- _Records shown_:
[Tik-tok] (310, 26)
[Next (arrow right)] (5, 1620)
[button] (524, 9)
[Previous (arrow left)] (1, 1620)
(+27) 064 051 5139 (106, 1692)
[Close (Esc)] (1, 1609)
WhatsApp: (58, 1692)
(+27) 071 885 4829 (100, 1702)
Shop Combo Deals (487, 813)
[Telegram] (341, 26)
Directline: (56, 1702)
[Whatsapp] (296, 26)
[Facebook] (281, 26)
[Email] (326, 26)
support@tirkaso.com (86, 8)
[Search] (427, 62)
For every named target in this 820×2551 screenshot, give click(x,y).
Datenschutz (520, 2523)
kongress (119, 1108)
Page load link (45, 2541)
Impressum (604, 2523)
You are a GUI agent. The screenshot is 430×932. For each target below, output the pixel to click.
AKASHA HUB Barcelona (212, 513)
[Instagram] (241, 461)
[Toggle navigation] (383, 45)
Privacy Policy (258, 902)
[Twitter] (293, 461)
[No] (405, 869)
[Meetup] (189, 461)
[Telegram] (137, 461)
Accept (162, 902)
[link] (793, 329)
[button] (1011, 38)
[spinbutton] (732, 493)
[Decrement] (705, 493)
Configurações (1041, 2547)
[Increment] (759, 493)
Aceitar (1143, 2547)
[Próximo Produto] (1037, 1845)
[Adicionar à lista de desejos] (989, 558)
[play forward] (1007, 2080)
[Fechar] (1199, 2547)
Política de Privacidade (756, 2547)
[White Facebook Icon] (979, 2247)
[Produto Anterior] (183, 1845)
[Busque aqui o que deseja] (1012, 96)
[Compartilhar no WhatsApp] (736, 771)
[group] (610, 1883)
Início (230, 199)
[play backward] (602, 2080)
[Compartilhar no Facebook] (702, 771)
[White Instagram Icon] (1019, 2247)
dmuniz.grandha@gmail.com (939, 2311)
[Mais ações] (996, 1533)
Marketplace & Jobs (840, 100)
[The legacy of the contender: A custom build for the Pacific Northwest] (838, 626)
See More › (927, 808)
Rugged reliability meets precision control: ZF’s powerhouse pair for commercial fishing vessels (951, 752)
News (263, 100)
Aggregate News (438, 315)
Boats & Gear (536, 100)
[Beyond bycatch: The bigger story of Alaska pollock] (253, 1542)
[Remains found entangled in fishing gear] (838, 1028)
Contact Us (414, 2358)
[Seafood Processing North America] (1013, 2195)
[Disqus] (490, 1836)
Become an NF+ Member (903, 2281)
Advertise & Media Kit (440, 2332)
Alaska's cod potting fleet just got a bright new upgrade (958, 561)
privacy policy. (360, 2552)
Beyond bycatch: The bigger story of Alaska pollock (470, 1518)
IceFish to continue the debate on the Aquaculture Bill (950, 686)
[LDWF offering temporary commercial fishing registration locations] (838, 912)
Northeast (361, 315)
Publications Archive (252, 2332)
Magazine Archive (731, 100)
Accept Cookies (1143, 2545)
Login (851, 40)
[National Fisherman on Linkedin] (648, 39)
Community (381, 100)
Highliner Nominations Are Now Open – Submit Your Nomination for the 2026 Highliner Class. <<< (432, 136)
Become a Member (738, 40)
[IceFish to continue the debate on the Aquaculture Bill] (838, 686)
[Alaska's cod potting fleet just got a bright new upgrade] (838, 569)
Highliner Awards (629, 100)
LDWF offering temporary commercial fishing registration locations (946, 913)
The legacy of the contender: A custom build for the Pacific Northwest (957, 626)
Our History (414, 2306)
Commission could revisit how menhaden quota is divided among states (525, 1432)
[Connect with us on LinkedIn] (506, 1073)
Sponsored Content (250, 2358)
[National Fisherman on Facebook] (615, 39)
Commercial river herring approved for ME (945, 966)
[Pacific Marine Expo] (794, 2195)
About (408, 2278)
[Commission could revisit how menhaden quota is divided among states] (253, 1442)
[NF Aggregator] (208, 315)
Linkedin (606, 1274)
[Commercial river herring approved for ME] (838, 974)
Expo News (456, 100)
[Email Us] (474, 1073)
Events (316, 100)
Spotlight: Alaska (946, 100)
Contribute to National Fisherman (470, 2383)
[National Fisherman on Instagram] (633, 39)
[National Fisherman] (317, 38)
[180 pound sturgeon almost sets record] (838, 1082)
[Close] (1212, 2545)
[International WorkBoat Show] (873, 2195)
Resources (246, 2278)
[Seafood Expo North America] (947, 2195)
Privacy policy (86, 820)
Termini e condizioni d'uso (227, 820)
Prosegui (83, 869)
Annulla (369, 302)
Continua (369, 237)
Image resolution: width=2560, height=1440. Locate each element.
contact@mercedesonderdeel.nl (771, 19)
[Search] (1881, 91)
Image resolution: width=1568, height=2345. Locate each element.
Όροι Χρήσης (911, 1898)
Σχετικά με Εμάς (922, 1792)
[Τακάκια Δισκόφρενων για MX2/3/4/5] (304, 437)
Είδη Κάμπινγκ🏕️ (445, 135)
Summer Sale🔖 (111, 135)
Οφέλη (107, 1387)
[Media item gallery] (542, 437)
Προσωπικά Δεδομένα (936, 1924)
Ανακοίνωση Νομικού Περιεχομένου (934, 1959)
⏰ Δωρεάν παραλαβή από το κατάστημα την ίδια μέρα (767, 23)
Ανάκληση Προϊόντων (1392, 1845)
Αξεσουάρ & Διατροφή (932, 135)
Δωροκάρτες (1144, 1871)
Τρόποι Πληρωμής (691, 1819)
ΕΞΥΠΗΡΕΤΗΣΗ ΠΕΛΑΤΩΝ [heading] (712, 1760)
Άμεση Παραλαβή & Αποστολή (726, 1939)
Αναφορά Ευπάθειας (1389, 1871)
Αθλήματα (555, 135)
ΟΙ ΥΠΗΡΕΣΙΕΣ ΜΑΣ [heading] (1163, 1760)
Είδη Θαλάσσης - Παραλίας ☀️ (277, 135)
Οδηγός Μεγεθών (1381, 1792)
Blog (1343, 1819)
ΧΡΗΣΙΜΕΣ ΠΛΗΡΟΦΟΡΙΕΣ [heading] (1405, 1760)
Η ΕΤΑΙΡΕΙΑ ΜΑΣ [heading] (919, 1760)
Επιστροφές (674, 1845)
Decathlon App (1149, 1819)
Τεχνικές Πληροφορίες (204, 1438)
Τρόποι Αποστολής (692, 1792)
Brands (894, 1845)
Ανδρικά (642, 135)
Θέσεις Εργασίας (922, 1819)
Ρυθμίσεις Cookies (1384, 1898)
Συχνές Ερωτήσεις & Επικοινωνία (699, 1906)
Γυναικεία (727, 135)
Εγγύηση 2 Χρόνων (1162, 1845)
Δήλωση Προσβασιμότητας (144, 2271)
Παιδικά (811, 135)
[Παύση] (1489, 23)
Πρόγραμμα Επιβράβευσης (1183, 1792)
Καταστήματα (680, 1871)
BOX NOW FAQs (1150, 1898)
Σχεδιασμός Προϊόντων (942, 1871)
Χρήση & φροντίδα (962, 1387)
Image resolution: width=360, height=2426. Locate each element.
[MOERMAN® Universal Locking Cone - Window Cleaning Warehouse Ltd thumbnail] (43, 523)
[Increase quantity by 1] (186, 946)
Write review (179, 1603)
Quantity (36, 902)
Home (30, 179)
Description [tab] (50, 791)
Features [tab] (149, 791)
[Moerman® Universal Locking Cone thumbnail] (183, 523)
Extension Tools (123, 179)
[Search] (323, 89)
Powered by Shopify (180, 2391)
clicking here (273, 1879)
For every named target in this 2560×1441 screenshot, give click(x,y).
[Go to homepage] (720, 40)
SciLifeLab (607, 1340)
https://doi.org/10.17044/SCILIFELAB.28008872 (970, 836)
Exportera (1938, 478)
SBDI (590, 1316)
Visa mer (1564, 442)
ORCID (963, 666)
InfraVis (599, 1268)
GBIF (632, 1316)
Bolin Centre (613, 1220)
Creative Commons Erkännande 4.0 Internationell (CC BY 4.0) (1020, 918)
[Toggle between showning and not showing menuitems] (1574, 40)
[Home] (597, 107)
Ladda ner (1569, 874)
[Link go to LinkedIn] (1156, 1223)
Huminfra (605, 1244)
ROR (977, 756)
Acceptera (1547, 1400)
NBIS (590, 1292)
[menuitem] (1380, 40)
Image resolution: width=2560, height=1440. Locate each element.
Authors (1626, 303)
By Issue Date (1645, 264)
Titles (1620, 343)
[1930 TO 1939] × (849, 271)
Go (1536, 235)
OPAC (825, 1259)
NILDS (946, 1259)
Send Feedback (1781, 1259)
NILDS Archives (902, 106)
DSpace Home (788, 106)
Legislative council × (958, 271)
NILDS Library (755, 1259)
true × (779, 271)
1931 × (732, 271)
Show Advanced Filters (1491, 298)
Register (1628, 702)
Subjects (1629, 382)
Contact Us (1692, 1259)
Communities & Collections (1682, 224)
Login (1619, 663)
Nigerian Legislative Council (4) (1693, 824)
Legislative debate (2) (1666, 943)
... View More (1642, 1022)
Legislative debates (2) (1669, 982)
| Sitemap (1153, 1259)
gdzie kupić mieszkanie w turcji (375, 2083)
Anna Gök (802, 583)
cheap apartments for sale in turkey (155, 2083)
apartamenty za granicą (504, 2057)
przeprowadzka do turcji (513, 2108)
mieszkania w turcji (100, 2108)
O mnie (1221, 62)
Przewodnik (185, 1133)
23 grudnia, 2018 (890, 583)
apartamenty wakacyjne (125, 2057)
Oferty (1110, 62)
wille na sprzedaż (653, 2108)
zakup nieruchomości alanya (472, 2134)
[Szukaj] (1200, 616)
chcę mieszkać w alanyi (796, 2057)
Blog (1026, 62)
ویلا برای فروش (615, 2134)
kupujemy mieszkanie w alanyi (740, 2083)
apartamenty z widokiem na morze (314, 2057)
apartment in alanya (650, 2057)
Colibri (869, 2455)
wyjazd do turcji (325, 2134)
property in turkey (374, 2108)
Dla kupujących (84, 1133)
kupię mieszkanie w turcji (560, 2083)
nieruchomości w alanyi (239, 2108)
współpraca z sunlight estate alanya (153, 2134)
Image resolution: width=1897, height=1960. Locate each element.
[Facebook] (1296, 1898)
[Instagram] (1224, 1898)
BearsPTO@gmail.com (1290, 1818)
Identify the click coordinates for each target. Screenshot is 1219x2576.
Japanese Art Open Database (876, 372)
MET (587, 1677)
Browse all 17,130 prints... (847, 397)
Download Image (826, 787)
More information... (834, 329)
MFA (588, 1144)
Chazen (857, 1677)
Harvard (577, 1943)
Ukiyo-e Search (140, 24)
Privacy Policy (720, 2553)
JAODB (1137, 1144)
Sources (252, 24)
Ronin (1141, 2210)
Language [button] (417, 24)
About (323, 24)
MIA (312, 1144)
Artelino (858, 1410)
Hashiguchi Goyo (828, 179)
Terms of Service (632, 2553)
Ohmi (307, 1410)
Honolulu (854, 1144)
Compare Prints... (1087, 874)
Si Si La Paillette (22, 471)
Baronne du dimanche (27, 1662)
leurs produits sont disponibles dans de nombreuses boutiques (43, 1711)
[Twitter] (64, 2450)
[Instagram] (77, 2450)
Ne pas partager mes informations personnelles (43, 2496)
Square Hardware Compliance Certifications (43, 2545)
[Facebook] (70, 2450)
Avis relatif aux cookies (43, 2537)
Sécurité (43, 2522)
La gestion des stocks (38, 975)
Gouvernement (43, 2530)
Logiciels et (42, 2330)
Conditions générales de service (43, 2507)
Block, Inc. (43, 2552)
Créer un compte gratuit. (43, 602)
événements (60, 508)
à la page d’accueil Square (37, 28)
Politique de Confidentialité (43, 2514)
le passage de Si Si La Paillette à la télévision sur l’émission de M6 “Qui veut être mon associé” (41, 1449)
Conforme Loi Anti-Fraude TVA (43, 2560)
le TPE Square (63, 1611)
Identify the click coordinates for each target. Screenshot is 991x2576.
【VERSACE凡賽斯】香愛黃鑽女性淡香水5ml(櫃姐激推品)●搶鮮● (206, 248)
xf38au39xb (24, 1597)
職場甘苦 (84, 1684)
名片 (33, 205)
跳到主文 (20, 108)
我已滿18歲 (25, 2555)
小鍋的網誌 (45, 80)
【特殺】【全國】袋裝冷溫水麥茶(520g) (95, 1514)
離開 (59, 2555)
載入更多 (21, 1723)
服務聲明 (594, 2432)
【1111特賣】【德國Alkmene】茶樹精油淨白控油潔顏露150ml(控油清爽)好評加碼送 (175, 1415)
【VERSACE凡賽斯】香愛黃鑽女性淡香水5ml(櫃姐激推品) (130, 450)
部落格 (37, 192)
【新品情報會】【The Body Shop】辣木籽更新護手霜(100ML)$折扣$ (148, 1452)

- _Instructions to follow_: Of all the entries above, repeat only the lines from the line that has "[Go to homepage] (720, 40)" to the line that has "Legislative debate (2) (1666, 943)", both lines included, exactly.

- _Written response_:
[Go to homepage] (720, 40)
SciLifeLab (607, 1340)
https://doi.org/10.17044/SCILIFELAB.28008872 (970, 836)
Exportera (1938, 478)
SBDI (590, 1316)
Visa mer (1564, 442)
ORCID (963, 666)
InfraVis (599, 1268)
GBIF (632, 1316)
Bolin Centre (613, 1220)
Creative Commons Erkännande 4.0 Internationell (CC BY 4.0) (1020, 918)
[Toggle between showning and not showing menuitems] (1574, 40)
[Home] (597, 107)
Ladda ner (1569, 874)
[Link go to LinkedIn] (1156, 1223)
Huminfra (605, 1244)
ROR (977, 756)
Acceptera (1547, 1400)
NBIS (590, 1292)
[menuitem] (1380, 40)
Image resolution: width=2560, height=1440. Locate each element.
Authors (1626, 303)
By Issue Date (1645, 264)
Titles (1620, 343)
[1930 TO 1939] × (849, 271)
Go (1536, 235)
OPAC (825, 1259)
NILDS (946, 1259)
Send Feedback (1781, 1259)
NILDS Archives (902, 106)
DSpace Home (788, 106)
Legislative council × (958, 271)
NILDS Library (755, 1259)
true × (779, 271)
1931 × (732, 271)
Show Advanced Filters (1491, 298)
Register (1628, 702)
Subjects (1629, 382)
Contact Us (1692, 1259)
Communities & Collections (1682, 224)
Login (1619, 663)
Nigerian Legislative Council (4) (1693, 824)
Legislative debate (2) (1666, 943)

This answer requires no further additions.